2024 Volume 32 Issue 4 Pages 255-264
Subject: A nutrition education program combining environmental support to distribute vegetable juice, installation of a skin carotenoid measuring device, motivation for vegetable intake through e-learning, and applications to facilitate self-monitoring was implemented in working people to evaluate its impact on vegetable intake.
Methods: A randomized parallel-group study was conducted on 285 healthy working adults (mean age: 44 years). The participants were divided into three groups with equal age and sex distributions. The control group was provided with environmental support, including vegetable juice and a skin carotenoid-measuring device. Intervention group I received e-learning, in addition to the environmental support and a skin carotenoid measuring device. Intervention group II used an app that facilitated self-monitoring of vegetable intake. The change in vegetable intake before and after the intervention, changes in the behavioral change stage, and frequency of self-monitoring were compared between the groups.

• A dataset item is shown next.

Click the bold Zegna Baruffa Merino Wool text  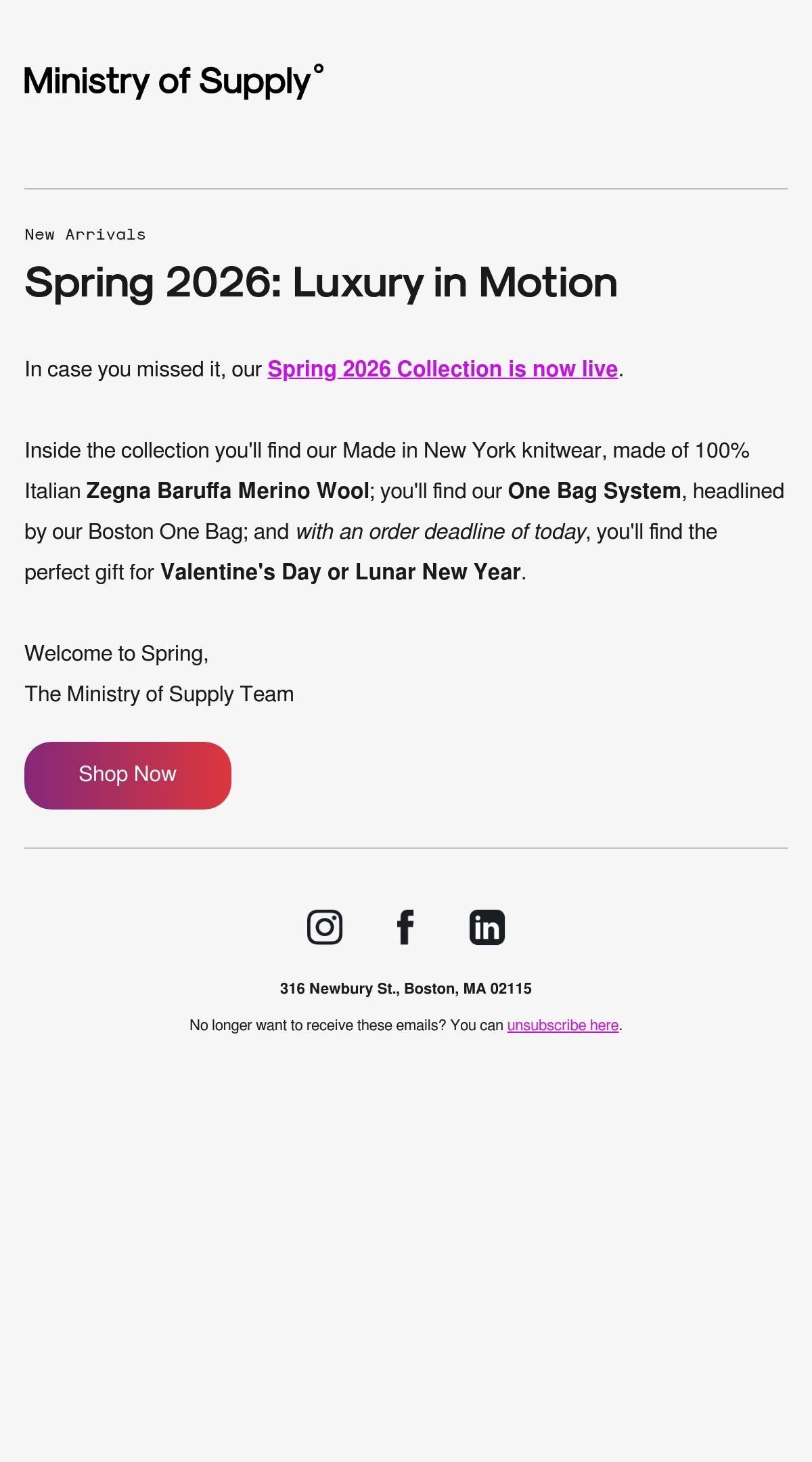[228, 491]
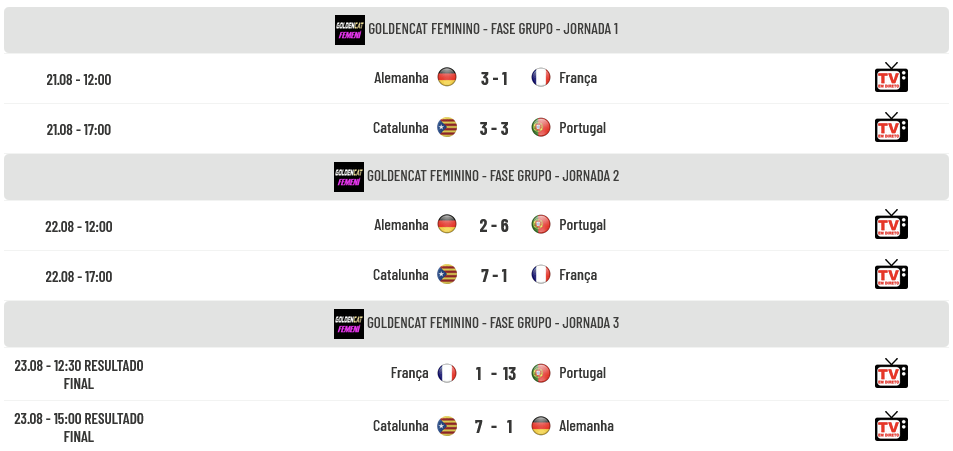Click GoldenCat Femení logo in Jornada 3 header
This screenshot has width=953, height=451.
(x=349, y=324)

Results: Groups I and II, which included e-learning, made more progress in the transtheoretical model stage than did the control group, and environmental support was also utilized. Self-monitoring was significantly more frequent in the group II than in other groups. The mean increase in vegetable intake was the highest in group II, and was significantly higher than that in the control group.
Conclusion: Providing an e-learning program to motivate vegetable intake and an application to encourage self-monitoring increased the consumption of vegetable beverages provided as environmental support for vegetable intake as well as the frequency of self-monitoring, leading to an increase in vegetable intake among the workers.